**Problem description:** Below are entries to be transcribed exactly; exclude the pictures from the copy.

(Listed entries Opens)

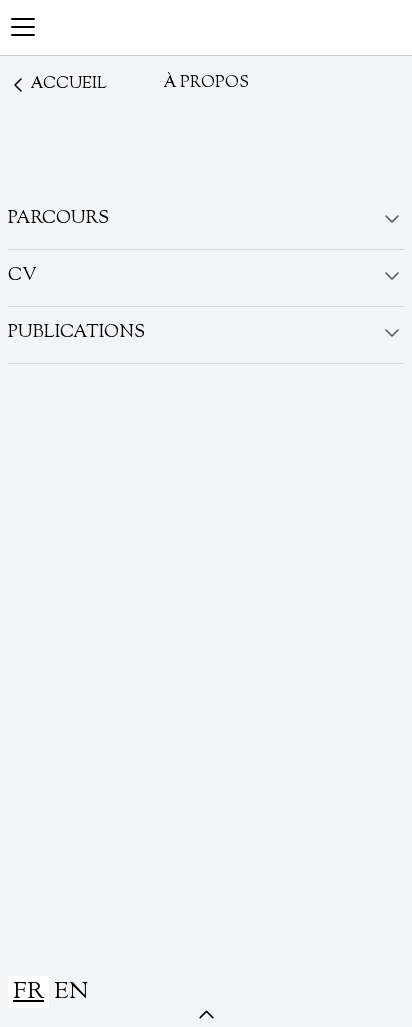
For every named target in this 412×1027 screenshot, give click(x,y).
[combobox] (28, 992)
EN (71, 992)
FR (28, 992)
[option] (71, 992)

(Listed entries Closes)

**Problem solution:**
For every named target in this 412×1027 screenshot, give click(x,y).
[combobox] (28, 992)
EN (71, 992)
FR (28, 992)
[option] (71, 992)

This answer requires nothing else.